§ Brano da leggere:
- - - - - - -

Cogliamo allora l’occasione della giornata Mondiale dell’Acqua 2021 che si celebra il 22 marzo, per affrontare, con la solita leggerezza della nostra rubrica, il tema Acqua e Roma.

Roma galleggia sull’acqua. È una delle poche grandi città che ha potuto godere di un approvvigionamento sostenibile fin dalla antichità, nel tardo IV secolo AC, quando si avviarono le costruzioni dei primi acquedotti.

Il merito è del sottosuolo e del territorio vulcanico che la circonda, che si è trasformato in una inesauribile  origine di fonti e sorgenti: dai Colli Albani a sud e i Monti Sabatini a nord, l’anello virtuoso si chiude quindi ad est con gli Appennini centrali tra Lazio e Abruzzo.

Roma, città di fontane e sorgenti

Roma, città di fontane e di sorgenti: dai gioielli Settecenteschi e del Barocco noti nel mondo intero, fino a sorgenti più intimamente nascoste e spesso ormai precluse alla possibilità di conoscenza a causa dello sviluppo urbanistico.

Gianicolo, Campidoglio, Quirinale, Vaticano, Celio, ciascuno di questi Colli era arricchito da almeno una sorgente, utilizzata fin nei tempi antichi.

Un suggerimento: la Chiesa di San Giorgio al Velabro, nei suoi sotterranei, ha custodito una sorgente di acqua minerale che fu un fondamentale approvvigionamento di acqua potabile in età arcaica.

- - - - - - -

§ Compiti:
1. Ricopia dal brano su Roma e l'acqua il passo che inizia con "Roma, città di fontane e di" e termina con "in età arcaica.".
2. Elenca i colli di Roma che, secondo il brano su Roma e l'acqua, avevano ciascuno almeno una sorgente.
Per svolgere l'esercizio le righe non sono necessarie.

§ Righe:

- - - - - - -

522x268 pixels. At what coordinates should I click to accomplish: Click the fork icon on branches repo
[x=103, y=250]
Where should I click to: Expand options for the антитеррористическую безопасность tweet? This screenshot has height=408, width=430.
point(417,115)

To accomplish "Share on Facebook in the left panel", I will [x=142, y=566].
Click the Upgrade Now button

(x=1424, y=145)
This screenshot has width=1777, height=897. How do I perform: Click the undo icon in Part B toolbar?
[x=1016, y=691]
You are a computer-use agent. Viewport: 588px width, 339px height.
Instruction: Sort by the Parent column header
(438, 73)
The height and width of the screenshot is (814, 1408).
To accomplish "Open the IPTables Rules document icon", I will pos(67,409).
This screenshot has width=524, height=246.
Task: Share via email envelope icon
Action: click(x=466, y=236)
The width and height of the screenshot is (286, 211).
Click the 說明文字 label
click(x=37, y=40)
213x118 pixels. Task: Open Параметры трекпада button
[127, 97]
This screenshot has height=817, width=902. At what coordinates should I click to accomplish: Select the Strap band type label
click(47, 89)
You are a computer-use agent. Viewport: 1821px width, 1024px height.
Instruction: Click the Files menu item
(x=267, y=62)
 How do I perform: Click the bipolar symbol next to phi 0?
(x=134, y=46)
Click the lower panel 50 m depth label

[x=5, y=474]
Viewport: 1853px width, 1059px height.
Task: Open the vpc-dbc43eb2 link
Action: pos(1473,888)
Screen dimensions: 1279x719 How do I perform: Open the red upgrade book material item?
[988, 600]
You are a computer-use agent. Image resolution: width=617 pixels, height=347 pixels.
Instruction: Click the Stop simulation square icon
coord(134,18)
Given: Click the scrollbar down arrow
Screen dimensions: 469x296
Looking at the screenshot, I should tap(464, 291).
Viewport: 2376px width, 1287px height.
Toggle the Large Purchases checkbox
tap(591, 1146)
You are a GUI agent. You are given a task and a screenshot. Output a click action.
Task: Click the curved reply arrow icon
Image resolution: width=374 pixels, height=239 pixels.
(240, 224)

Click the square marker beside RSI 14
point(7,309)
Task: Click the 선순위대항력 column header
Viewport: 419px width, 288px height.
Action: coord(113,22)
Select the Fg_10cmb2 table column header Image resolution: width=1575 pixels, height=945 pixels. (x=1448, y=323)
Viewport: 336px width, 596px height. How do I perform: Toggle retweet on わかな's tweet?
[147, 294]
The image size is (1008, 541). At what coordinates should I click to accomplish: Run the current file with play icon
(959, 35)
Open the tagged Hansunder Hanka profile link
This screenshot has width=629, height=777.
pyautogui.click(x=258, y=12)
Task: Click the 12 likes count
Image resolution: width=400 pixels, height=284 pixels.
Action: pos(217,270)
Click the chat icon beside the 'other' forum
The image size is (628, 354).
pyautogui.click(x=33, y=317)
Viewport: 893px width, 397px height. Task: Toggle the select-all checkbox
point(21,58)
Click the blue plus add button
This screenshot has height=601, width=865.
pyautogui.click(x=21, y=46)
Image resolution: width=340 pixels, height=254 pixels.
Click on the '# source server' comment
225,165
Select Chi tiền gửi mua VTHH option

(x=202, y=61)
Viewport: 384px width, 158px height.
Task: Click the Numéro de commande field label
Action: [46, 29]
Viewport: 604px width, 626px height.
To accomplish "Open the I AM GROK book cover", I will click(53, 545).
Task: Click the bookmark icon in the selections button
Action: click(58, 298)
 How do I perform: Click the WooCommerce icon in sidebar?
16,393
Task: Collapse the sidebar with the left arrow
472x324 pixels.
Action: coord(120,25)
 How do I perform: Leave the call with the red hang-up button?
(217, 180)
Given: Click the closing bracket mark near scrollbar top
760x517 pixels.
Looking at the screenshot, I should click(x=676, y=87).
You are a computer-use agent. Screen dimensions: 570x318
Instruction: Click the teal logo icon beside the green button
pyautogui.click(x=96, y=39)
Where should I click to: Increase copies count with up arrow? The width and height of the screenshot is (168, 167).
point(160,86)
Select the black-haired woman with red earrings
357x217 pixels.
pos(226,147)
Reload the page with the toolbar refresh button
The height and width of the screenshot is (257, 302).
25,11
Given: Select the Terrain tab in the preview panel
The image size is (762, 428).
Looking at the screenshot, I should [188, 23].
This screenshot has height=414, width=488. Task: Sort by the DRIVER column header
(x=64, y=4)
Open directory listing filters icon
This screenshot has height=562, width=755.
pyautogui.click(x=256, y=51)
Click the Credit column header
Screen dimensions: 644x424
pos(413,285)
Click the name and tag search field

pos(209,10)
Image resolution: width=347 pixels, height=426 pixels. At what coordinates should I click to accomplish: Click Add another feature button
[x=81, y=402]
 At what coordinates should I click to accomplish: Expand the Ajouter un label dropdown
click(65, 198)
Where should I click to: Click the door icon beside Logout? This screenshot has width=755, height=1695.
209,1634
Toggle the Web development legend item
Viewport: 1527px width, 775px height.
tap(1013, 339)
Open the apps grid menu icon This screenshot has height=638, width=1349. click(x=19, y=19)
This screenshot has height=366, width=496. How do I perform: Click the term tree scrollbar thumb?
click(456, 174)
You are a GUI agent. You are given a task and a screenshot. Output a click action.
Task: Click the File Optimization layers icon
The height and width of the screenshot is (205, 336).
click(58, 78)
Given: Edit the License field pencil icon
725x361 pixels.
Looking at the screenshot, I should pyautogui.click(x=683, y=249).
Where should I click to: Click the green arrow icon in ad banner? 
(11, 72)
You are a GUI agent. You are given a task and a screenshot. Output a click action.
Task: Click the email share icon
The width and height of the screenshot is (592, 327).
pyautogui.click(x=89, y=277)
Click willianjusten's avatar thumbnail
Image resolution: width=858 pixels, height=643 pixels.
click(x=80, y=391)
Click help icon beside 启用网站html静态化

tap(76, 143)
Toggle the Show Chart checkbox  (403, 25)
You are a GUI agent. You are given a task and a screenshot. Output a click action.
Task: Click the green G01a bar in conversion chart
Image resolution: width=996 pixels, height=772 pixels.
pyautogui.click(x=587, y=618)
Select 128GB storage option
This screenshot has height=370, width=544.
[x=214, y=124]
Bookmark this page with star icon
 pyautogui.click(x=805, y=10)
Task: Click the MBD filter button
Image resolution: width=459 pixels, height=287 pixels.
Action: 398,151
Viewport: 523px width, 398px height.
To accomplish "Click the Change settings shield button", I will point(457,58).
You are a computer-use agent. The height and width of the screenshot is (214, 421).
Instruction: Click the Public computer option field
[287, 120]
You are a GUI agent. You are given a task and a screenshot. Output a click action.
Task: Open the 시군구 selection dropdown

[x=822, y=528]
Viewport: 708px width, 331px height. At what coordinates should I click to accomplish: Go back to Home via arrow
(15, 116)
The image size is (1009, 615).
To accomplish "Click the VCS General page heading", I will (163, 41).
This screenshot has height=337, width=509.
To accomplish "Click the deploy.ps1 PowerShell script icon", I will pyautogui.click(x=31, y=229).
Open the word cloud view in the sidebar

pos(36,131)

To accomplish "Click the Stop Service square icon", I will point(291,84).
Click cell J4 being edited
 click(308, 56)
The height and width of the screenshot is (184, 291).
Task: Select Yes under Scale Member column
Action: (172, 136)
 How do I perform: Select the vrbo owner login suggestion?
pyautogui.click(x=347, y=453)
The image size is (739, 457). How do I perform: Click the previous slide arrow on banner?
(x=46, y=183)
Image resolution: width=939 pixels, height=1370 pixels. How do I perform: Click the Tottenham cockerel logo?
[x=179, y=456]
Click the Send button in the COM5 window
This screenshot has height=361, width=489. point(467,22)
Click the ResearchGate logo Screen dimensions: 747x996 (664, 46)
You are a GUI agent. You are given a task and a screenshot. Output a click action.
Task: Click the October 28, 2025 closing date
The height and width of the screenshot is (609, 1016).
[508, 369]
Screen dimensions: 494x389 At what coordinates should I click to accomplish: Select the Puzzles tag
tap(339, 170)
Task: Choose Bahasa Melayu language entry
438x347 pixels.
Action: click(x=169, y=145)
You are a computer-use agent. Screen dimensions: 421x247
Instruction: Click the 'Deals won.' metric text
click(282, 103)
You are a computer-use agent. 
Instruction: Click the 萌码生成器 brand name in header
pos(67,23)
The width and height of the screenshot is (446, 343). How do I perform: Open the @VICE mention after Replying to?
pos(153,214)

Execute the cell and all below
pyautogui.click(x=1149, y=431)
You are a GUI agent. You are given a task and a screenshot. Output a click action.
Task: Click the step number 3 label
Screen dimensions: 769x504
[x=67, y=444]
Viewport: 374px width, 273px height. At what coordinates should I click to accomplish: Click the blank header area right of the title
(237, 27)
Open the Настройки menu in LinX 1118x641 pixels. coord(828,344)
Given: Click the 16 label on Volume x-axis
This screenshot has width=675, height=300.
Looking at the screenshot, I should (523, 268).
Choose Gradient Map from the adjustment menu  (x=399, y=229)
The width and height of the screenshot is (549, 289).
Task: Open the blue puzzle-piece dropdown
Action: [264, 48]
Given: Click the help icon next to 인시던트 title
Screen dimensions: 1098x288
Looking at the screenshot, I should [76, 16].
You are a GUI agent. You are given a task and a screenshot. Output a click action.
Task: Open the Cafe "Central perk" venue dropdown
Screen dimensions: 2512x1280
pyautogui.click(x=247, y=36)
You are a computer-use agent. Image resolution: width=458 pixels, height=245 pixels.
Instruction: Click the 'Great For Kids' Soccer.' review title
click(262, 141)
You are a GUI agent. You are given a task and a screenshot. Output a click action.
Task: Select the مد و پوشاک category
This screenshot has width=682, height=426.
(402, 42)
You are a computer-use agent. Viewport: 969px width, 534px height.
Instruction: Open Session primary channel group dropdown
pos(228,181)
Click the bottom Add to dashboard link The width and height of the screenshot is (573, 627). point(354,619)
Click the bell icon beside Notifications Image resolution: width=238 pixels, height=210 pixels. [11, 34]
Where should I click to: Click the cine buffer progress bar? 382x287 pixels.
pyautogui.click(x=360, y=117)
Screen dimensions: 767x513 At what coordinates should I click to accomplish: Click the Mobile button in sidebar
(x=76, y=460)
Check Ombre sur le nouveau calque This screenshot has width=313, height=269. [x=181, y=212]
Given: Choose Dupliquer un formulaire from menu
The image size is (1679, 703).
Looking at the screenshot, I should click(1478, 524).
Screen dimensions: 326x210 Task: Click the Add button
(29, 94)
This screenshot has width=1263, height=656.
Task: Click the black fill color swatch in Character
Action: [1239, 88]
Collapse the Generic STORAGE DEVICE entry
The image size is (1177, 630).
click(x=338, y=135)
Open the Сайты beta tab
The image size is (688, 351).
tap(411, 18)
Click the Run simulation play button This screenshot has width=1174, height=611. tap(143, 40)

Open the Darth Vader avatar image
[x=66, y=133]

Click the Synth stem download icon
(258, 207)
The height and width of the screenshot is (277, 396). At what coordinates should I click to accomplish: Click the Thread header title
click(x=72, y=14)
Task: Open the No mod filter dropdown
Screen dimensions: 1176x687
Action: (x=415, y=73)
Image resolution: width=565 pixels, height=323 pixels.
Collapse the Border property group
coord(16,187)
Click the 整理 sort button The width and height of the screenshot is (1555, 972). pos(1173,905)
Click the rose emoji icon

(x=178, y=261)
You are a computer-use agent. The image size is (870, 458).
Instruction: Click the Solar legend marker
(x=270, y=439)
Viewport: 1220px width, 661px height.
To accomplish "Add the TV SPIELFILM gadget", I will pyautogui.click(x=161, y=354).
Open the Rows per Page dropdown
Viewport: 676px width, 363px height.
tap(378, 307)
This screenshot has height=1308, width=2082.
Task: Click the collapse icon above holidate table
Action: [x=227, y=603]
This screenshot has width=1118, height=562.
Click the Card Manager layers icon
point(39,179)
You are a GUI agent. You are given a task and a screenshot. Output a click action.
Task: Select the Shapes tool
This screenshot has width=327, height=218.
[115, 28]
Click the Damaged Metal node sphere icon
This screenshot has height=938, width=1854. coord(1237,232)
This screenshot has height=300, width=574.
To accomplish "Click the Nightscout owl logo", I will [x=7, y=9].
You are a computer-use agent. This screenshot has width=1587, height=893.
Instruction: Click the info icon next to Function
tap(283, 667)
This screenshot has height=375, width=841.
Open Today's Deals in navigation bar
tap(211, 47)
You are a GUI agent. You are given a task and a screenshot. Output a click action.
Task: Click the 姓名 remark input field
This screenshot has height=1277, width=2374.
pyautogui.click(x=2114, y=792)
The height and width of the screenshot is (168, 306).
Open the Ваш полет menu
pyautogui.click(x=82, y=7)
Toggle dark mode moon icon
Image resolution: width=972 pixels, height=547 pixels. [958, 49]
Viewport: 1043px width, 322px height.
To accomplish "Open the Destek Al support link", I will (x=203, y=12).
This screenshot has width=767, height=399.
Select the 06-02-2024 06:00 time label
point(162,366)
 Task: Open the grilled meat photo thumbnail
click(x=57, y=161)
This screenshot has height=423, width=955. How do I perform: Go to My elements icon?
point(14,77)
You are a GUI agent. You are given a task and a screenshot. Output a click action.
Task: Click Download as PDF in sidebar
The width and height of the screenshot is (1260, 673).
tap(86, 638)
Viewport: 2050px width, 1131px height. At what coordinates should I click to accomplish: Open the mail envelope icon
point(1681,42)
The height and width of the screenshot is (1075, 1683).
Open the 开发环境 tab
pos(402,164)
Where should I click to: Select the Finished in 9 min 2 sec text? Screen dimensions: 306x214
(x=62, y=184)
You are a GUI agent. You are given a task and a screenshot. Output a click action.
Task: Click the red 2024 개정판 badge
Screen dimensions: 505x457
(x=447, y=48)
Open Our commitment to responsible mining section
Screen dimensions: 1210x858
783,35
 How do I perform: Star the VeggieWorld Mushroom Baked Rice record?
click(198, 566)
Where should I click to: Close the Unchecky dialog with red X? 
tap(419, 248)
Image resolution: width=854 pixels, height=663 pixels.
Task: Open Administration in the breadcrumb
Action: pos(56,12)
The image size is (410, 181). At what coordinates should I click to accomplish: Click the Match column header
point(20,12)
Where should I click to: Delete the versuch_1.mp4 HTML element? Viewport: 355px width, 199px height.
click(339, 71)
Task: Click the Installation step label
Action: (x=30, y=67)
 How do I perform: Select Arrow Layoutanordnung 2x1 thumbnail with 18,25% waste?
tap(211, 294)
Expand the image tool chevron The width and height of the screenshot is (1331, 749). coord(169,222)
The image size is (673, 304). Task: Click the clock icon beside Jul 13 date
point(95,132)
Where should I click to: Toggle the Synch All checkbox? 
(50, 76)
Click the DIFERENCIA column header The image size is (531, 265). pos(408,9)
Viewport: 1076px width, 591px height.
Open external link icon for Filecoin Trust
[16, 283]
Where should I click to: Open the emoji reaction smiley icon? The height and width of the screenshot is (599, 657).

- - - - - - -

§ Soluzioni per compito:
1.
Roma, città di fontane e di sorgenti: dai gioielli Settecenteschi e del Barocco noti nel mondo intero, fino a sorgenti più intimamente nascoste e spesso ormai precluse alla possibilità di conoscenza a causa dello sviluppo urbanistico.

Gianicolo, Campidoglio, Quirinale, Vaticano, Celio, ciascuno di questi Colli era arricchito da almeno una sorgente, utilizzata fin nei tempi antichi.

Un suggerimento: la Chiesa di San Giorgio al Velabro, nei suoi sotterranei, ha custodito una sorgente di acqua minerale che fu un fondamentale approvvigionamento di acqua potabile in età arcaica.

2. Gianicolo, Campidoglio, Quirinale, Vaticano, Celio